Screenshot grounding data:
BEGIN
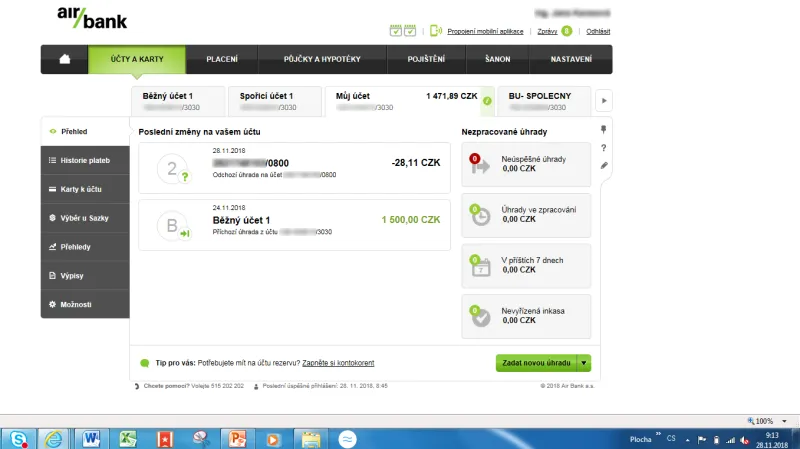This screenshot has height=449, width=800.
Task: Expand the Zadat novou úhradu dropdown arrow
Action: [585, 363]
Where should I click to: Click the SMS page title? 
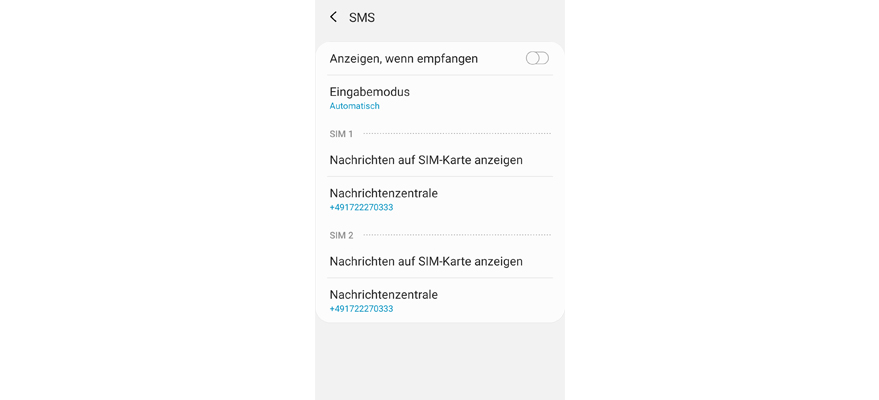(362, 18)
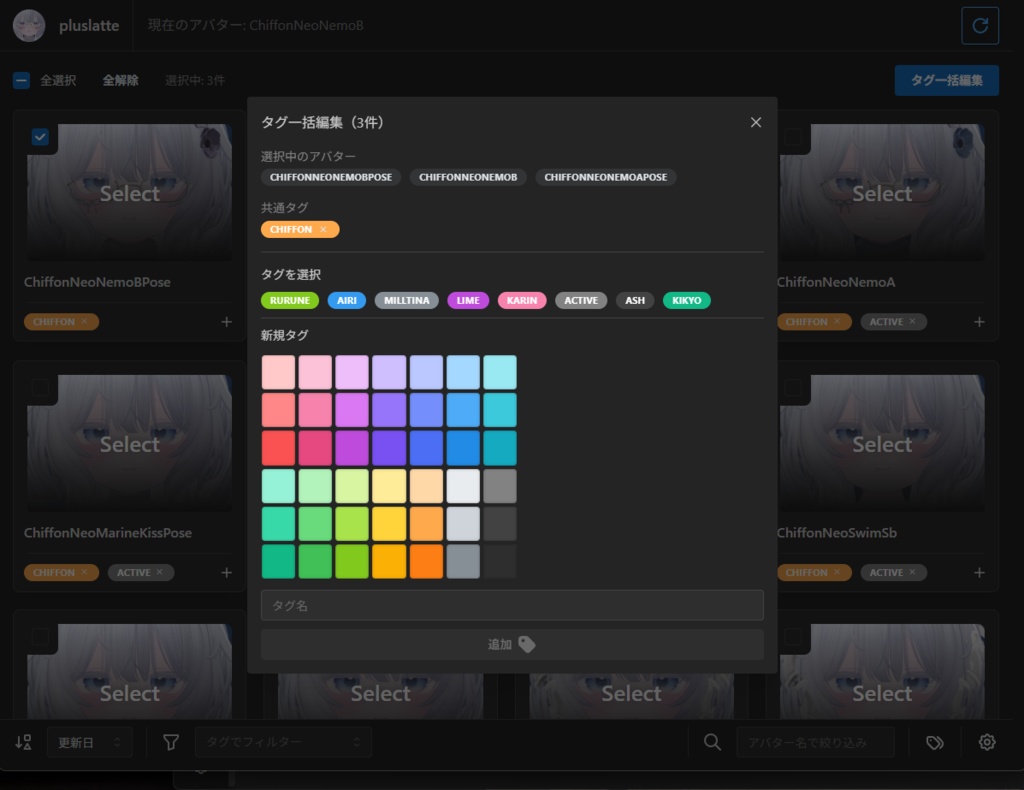Image resolution: width=1024 pixels, height=790 pixels.
Task: Open the tags icon near the settings gear
Action: pos(934,742)
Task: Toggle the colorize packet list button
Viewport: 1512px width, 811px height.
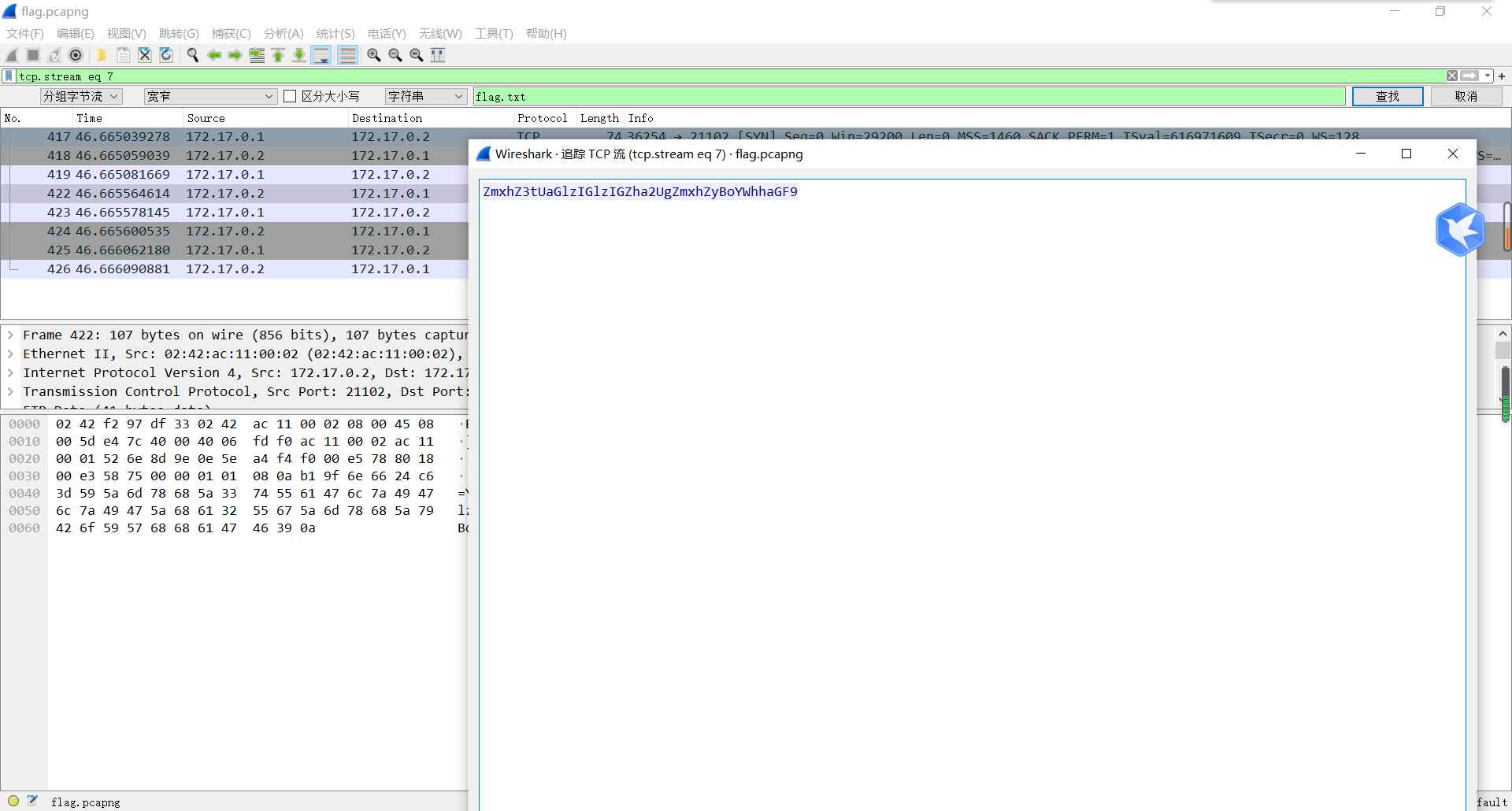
END
◆ **WHAT THE TASK ASKS**
A word-for-word repeat of the lines from the line with "Task: Toggle the colorize packet list button" to the last line of the data, both ends included and pictures left out, is all that should appear.

◆ **FINISHED EXERCISE**
Task: Toggle the colorize packet list button
Viewport: 1512px width, 811px height.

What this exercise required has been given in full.